May 5, 2009

Sizing up the Exchange 2010 Integrated Archives

A couple weeks ago I posted information on Microsoft's Exchange 2010 beta announcement. Since this is Microsoft's first foray into email archiving as a product, let alone an integrated feature of Exchange, I was curious about the implementation and what customers could expect. I've now got some more answers and it looks like the new service falls somewhere between a local personal archive and an centralized email archival and records management system.

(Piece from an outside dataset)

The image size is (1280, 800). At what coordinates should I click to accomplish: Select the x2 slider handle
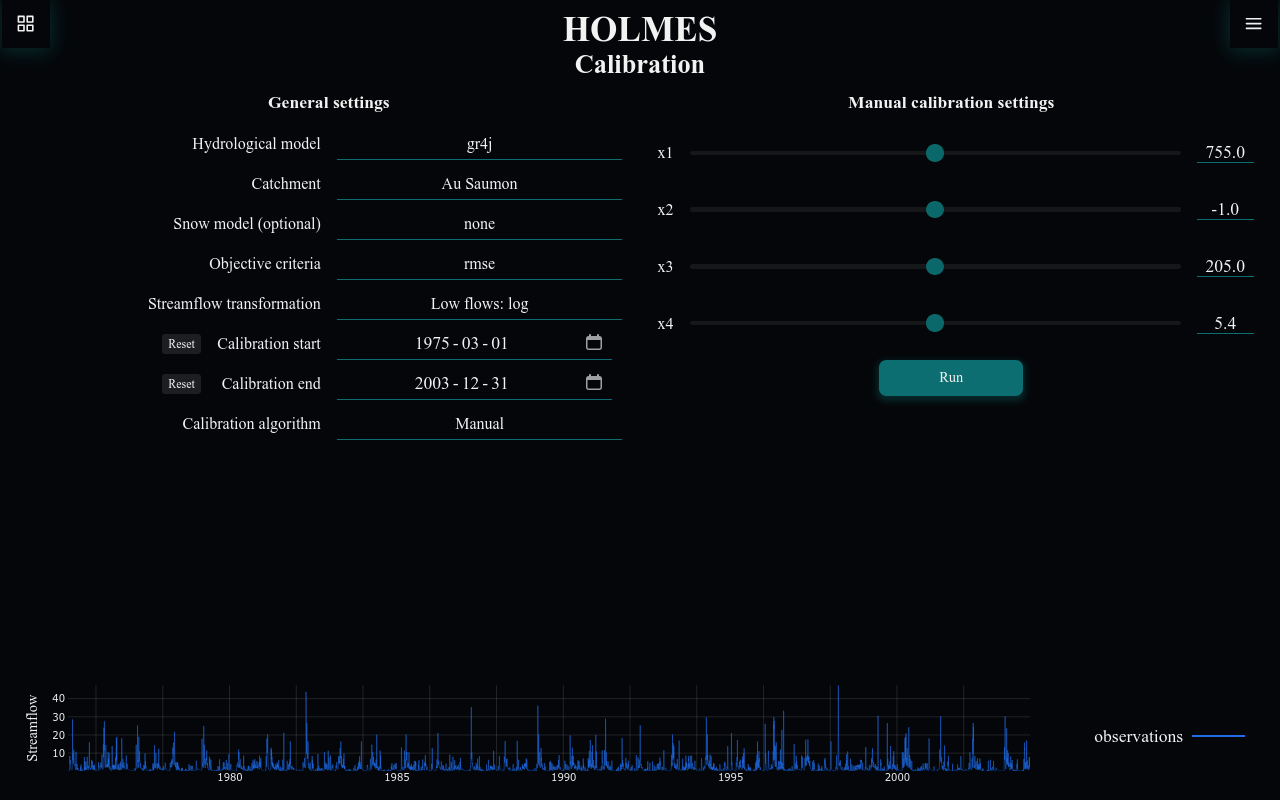(x=935, y=209)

Bottom line, the Exchange 2010 integrated archiving is a feature of the mailbox server role and builds email archives on the same server as the live mailbox. The archive is stored in centrally managed Exchange message store that allows administrative access to archived message content and ediscovery capabilities. The end user experience in the mailbox is a separate folder for the archived messages. The archive does not support SIS or stubbing, and there is no tiered storage management or records management for archive disposition other than the global mailbox purge, retention and hold features introduced in Exchange 2007. As far as existing local personal archive PSTs, users can drag and drop existing archives to the server based store from their desktops (probably requires Outlook).

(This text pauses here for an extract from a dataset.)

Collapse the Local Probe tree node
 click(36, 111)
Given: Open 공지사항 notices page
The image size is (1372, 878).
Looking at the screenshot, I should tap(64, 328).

So far Microsoft is looking at the beta program to gain more insight on how this new feature will impact server performance and number of mailboxes the server can support. Exchange 2007 brought economies of scale by increasing the number of mailboxes supported by a single server and I'm curious how the increased archiving might impact that performance. I suppose this is more of a storage issue than a messaging service issue; storage will likely need to be increased on mailbox servers to support the archives.

One of the questions I have is how disruptive the integrated archiving will be on the current email archiving market and whether it will put partners out of business. In general, if customers need more robust archiving and records management the Exchange 2010 archiving will not be sufficient, but for remedying problems associated with personal archives and errant PST files the solution will likely be popular. At this point, customers that require heavy lifting with storage and records management they will continue to look to third parties that offer more control over the archives.

2 comments:

Jack L Dausman said...

Interesting, I'm guessing that the logic is the back-end storage could be split between high-speed SAN, and something cheaper (and less efficient) for the archive storage.

At least they can finally support a web front-end for their archiving.

Karen Hobert said...

@Jack - agreed. I'll be learning more at TechEd next week so if I have any more insights I'll share. Overall it's the balance of providing, as you point out, and integrated front end (Outlook folder) with centralized archive storage (rather than local PSTs) without having to get into the whole archiving system business; something Microsoft would probably have had to buy.